Mountain in Alberta, Canada

Mount Cornwall is a prominent 2970 m summit located between the Elbow River valley and Little Elbow River valley of Kananaskis Country in the Canadian Rockies of Alberta, Canada. The peak is visible from Highway 66, weather permitting. Mount Cornwall's nearest higher peak is Tombstone Mountain, 6.6 km to the southwest.

==History==
Mount Cornwall was named in 1922 for , a British warship involved in the Battle of the Falkland Islands during the First World War in the South Atlantic.

The first ascent of the peak was made in 1949 by Arnold Choquette.

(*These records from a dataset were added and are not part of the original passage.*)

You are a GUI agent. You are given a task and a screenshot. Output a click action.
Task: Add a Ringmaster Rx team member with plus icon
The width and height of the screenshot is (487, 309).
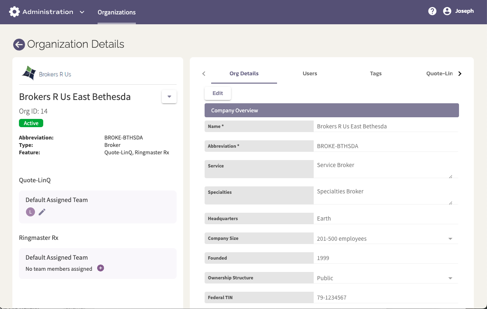(100, 268)
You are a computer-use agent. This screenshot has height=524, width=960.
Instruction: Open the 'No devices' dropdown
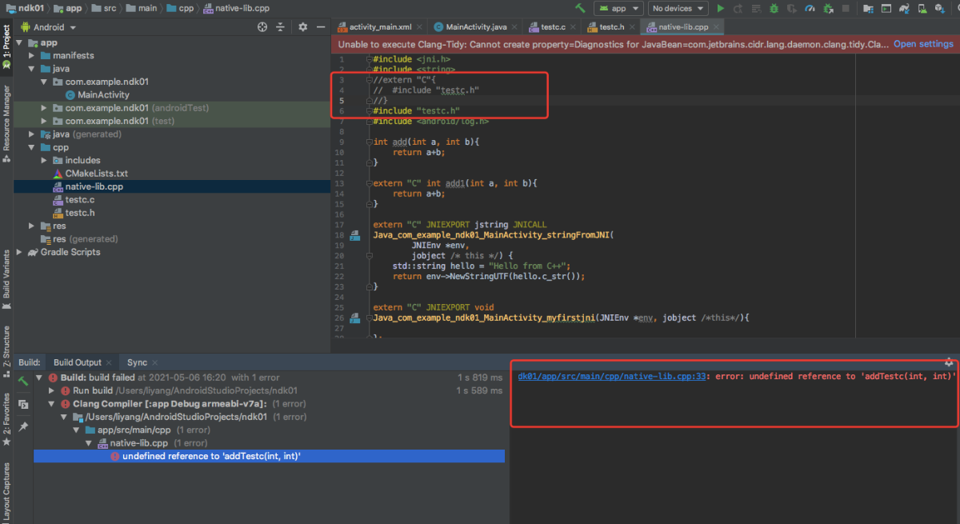[x=678, y=8]
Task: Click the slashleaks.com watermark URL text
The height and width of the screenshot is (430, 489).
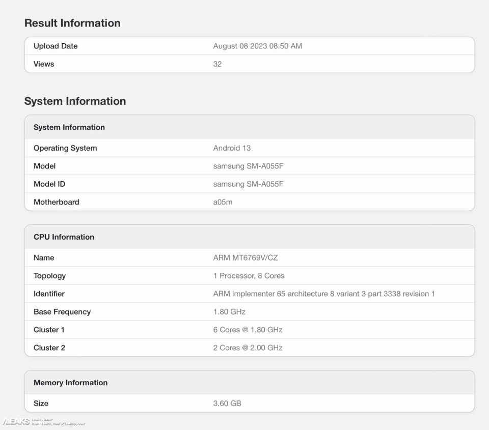Action: [58, 423]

The mountain's name became official in 1951 by the Geographical Names Board of Canada.

==Geology==
Mount Cornwall is composed of sedimentary rock laid down during the Precambrian to Jurassic periods. Formed in shallow seas, this sedimentary rock was pushed east and over the top of younger rock during the Laramide orogeny.

==Climate==
Based on the Köppen climate classification, Mount Cornwall is located in a subarctic climate with cold, snowy winters, and mild summers. Temperatures can drop below −20 C with wind chill factors below −30 C. Precipitation runoff from the mountain drains into the Elbow River which is a tributary of the Bow River.